Слизывая с палочки мороженое-эскимо, я наблюдал, как Софи и Натан в своих старомодных одеждах становились все меньше и меньше по мере того, как их поднимали на канатах вверх, под вздувшийся на ветру тент; они помедлили наверху, задержались на душераздирающую, перехватывающую дух секунду – так бесконечное тиканье времени словно приостанавливается перед тем, как осужденный проваливается в разверзшийся люк и повисает на виселице, – и в свисте воздуха заскользили вниз, к земле. Крик Софи, пронесшийся над пляжем, кишевшим отдыхающими, вполне могли услышать далеко в море, на судах.
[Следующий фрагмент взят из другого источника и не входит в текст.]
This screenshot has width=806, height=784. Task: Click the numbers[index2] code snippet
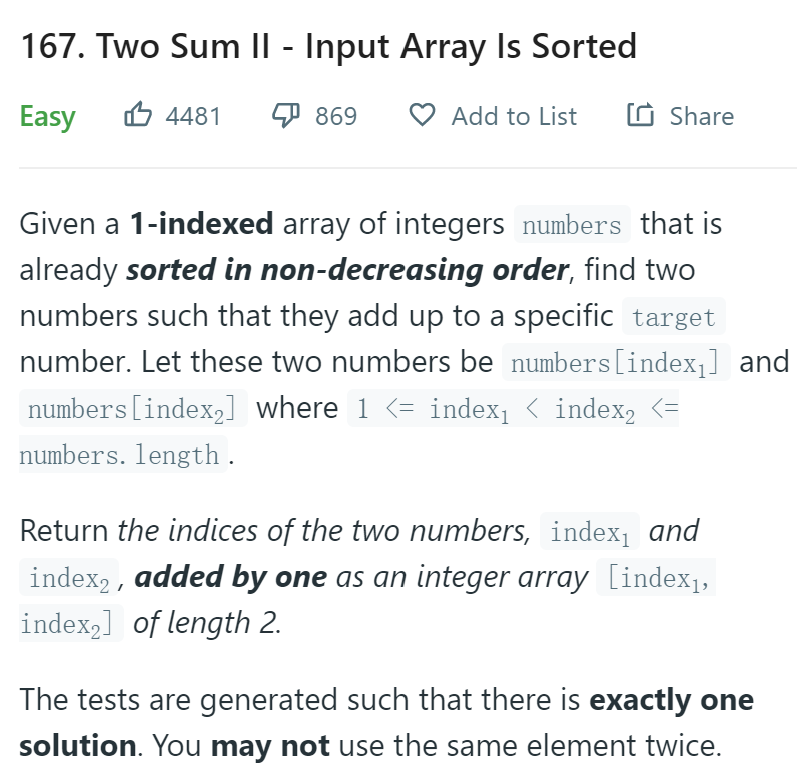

Прыжок был для нее последней каплей опьянения, и она рассказывала о своих переживаниях, пока у нее не перехватило дух, и безжалостно издевалась надо мной за мою бесхребетность («Язвинка, ты просто не понимаешь, что такое веселье!»), шагая по доскам к пляжу, среди толкавшихся и пихавшихся костлявых, плотных, стройных, веснушчатых и пышных человеческих тел, участвовавших в этом причудливом спектакле.
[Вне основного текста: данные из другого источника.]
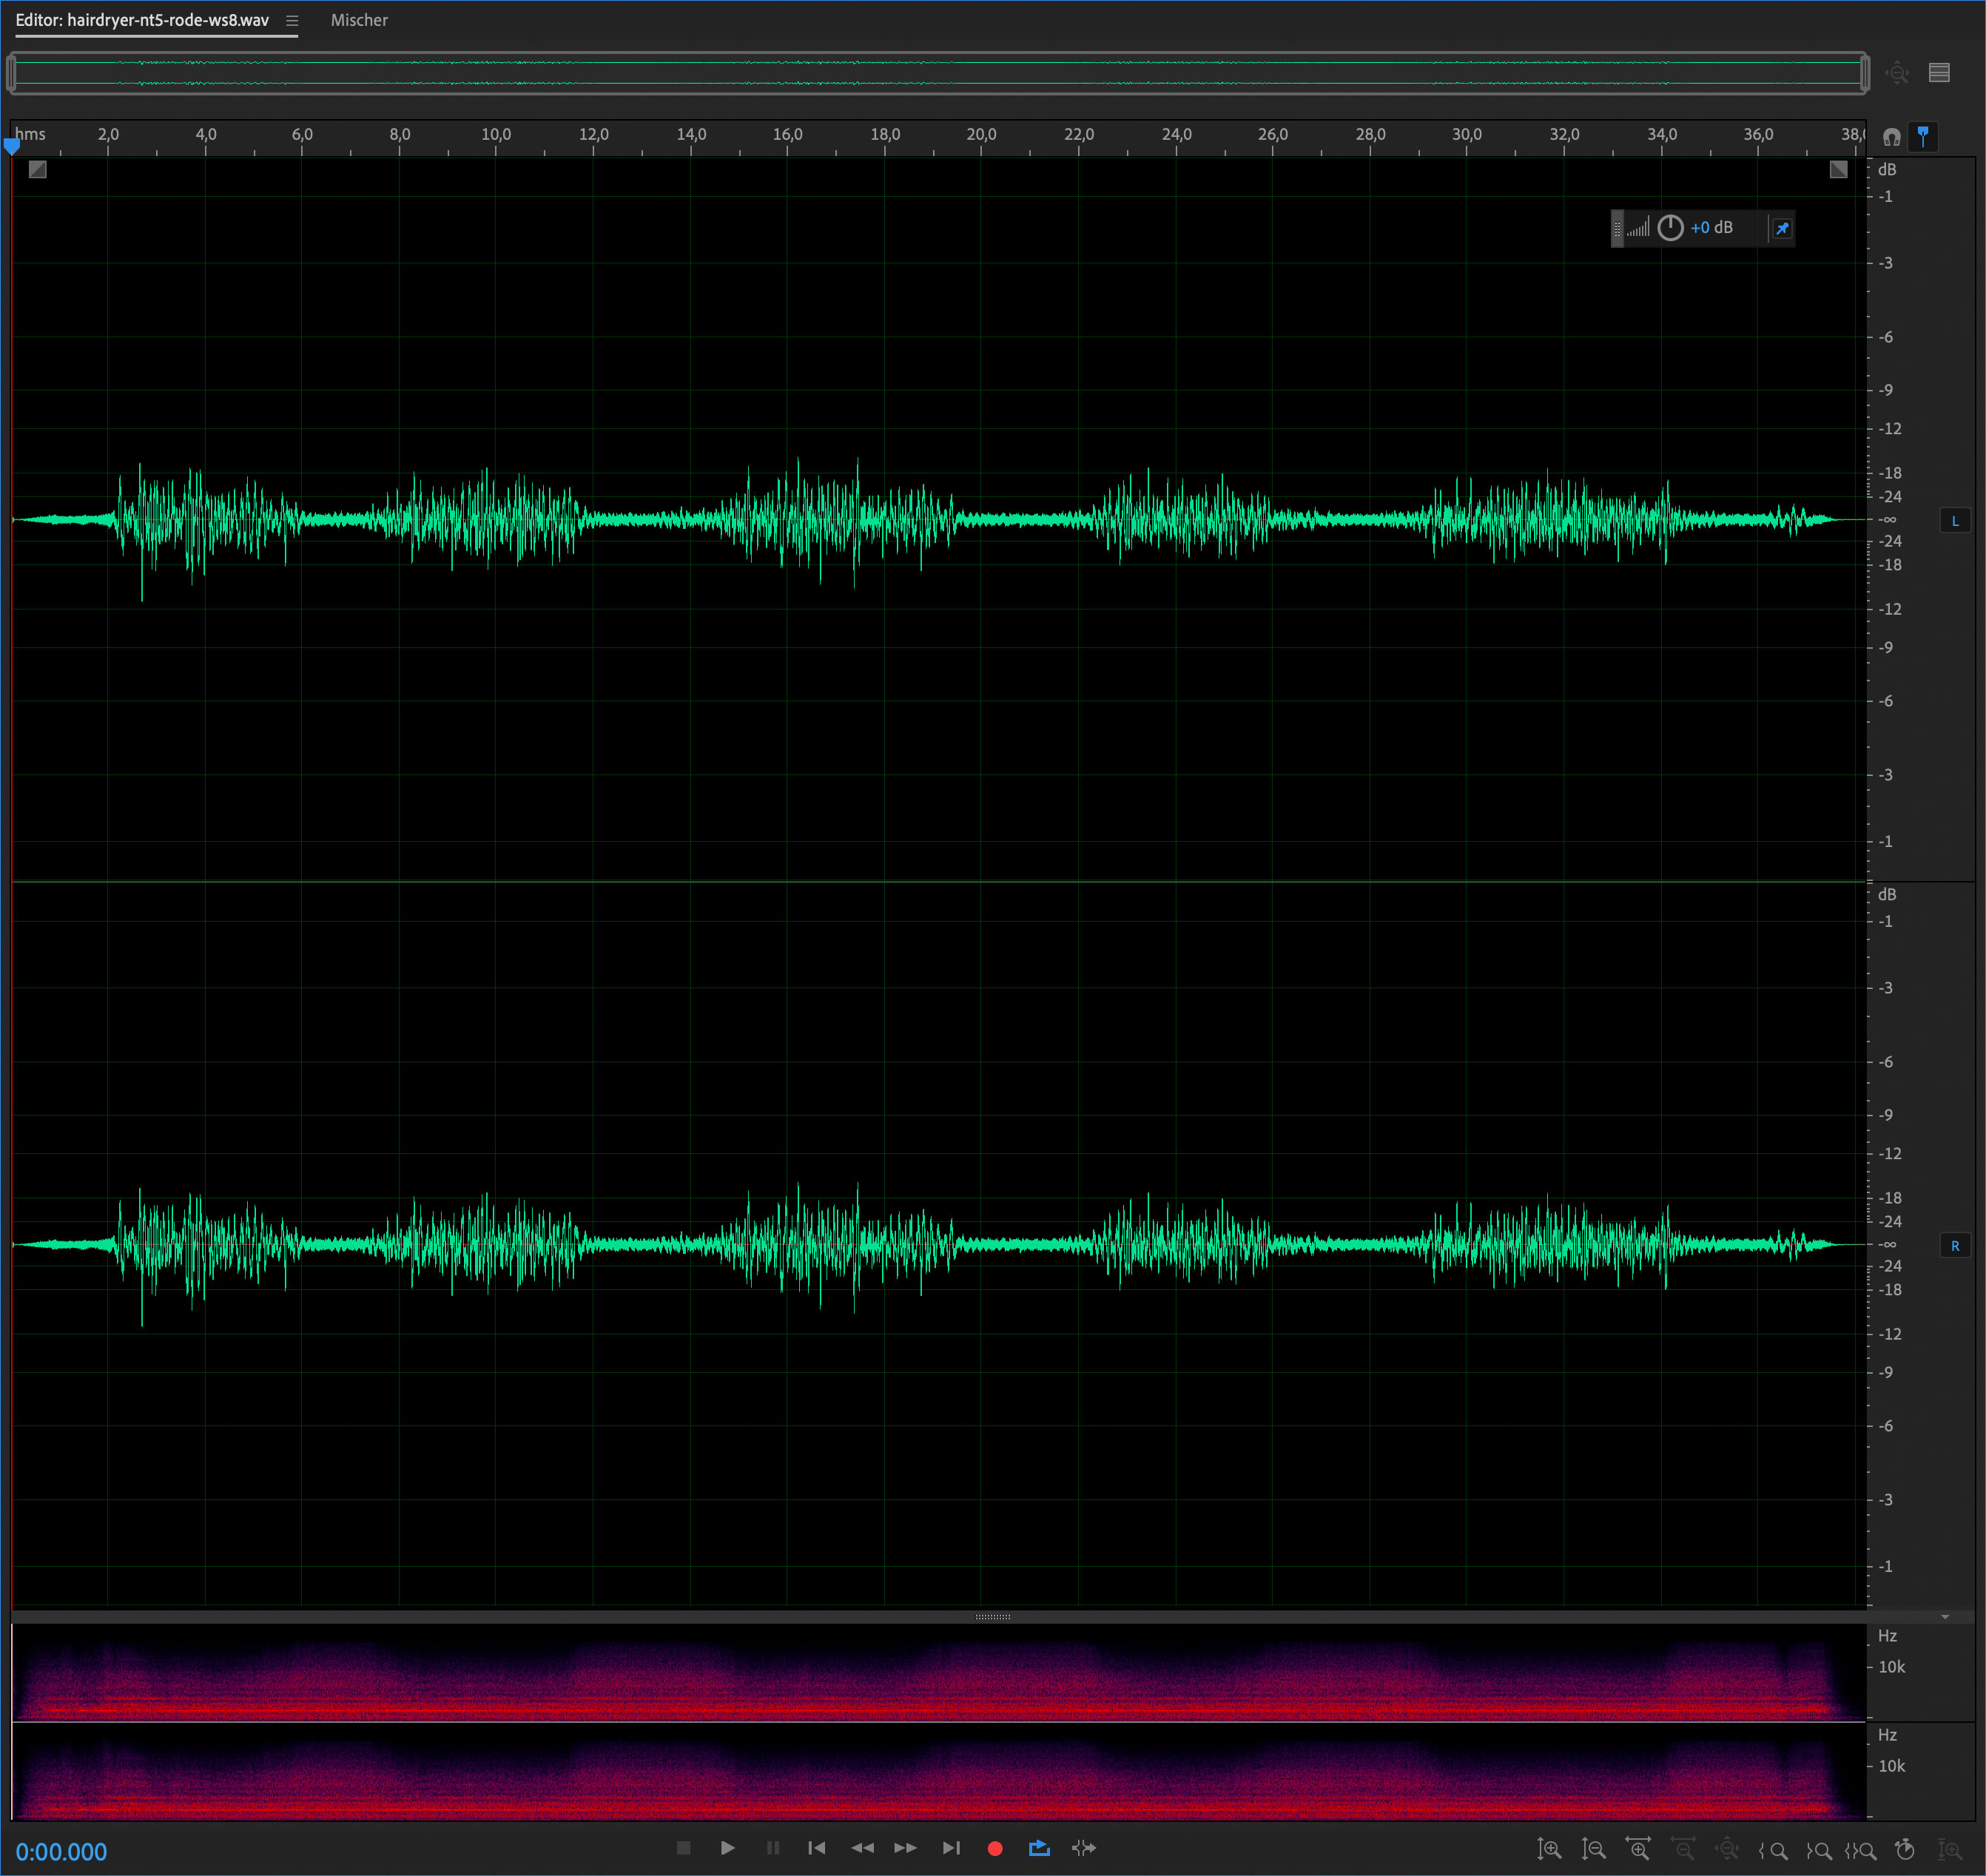Toggle loop playback button
The height and width of the screenshot is (1876, 1986).
(1039, 1848)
За исключением Лесли Лапидас и Морти Хэйбера, остальные пять-шесть человек, лежавших на песке вокруг будки спасателя, были так же незнакомы Натану и Софи, как и мне. Морти – неуемно дружелюбный, рослый, волосатый, типичный спасатель – познакомил нас с тремя загорелыми молодыми людьми по имени Ирв, Шерли и Берт в плавках из ластекса и тремя очаровательными кругленькими, медвяно-загорелыми девушками, которых я стал называть Сандра, Шерли и затем – ах! – Лесли. Морти был более чем любезен, остальные же держались неуловимо отчужденно, даже враждебно (я, как южанин, тут же полез к ним с рукопожатиями, тогда как они явно к этому не привыкли и брали мою руку, точно скользкую рыбину), отчего мне стало определенно не по себе. Окинув взглядом компанию, я к тому же почувствовал и легкое, но подлинное смущение – такой я был тощий и от рождения бледный. Белокожий, как издольщик, с розовыми локтями и ободранными коленями, я чувствовал себя бледной немочью среди этих гладких, загорелых, словно обитатели Средиземноморья, тел, поблескивающих, как дельфины, под слоем загарного масла «Коппертон». Как я завидовал такой способности кожи, когда торс мог стать цвета мореного ореха.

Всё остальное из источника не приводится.